Similar to Kaiser, Sharp Mary Birch is transitioning from an open concept setting to one that affords more privacy with about half the area converted to private rooms. While several areas of the NICU have already opened, one section is still in progress and is expected to be completed by the end of the year.
Toward that goal, a neurologic intensive care nursery with nine beds will be opening within the NICU by the end of November. The nursery will be staffed with specially trained nurses, occupational therapists and physical therapists who will work with babies at risk for neurological problems or conditions such as seizures.
Dr. Paul Wozniak, neonatologist and medical director of neonatal medicine for Sharp HealthCare, said the new facility will accommodate remote monitoring of brain wave testing as well as body cooling, a treatment used for babies who lack oxygen at birth.
Wozniak said one of the more impressive features in addition to converting to private rooms is bringing in natural light into every area.
“It’s been noted for promoting healing and health,” he said. “Plus it’s much nicer for the patients and the staff.”
Rady Children’s Hospital–San Diego was a pioneer for introducing private rooms into NICUs in the county when its Acute Care Pavilion opened in October 2010.
Dr. Brian Lane, a neonatologist and medical director of the developmental high-risk infant follow-up at Rady Children’s Hospital, said the NICU has 23 single rooms and 12 semiprivate rooms.
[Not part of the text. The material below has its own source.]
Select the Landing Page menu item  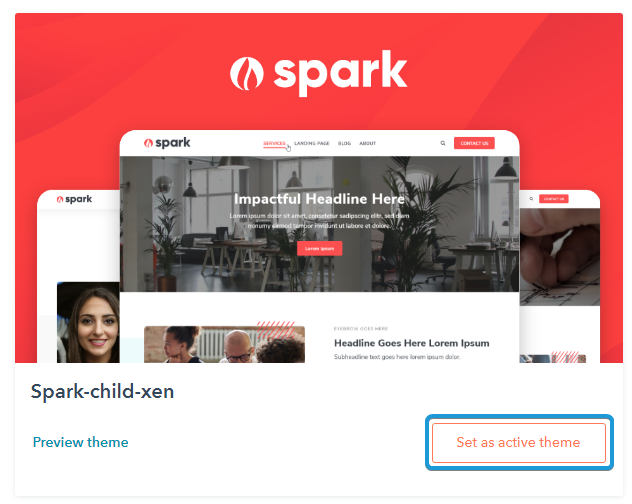point(312,144)
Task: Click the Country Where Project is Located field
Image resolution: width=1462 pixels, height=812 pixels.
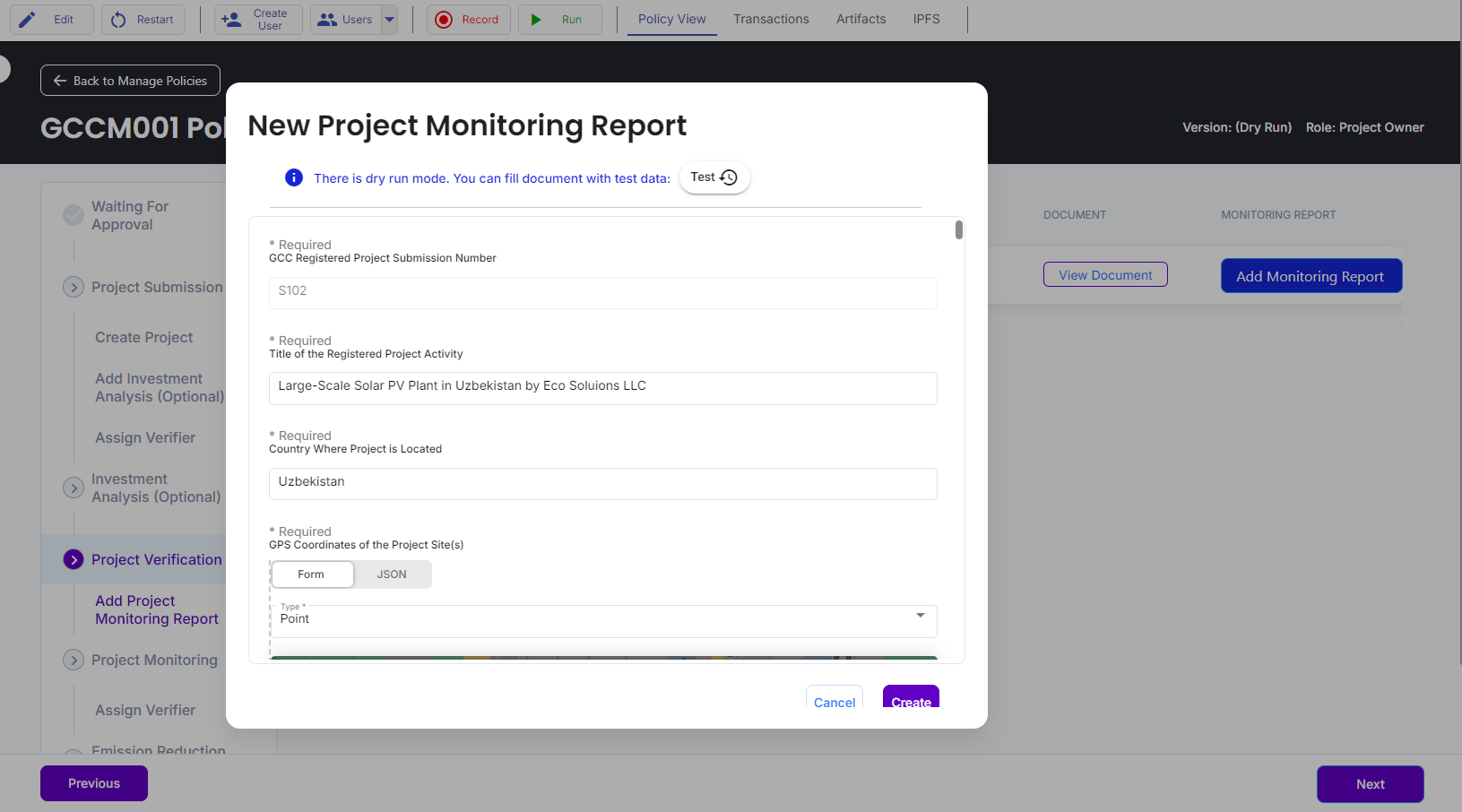Action: point(602,483)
He described the single rooms as being more developmentally appropriate and much quieter than the large open space, with fewer intrusions from the babies’ ventilators and monitors that sound alarms.
“Before there were 20 babies in one big space, and if one baby’s alarm goes off, that increases the noise level for all the babies,” said Lane, adding that the more spacious 185-square-foot rooms are designed so parents can spend the night. “As a parent, I know if my baby was in the ICU I’d sure appreciate the chance to be there as much as possible.”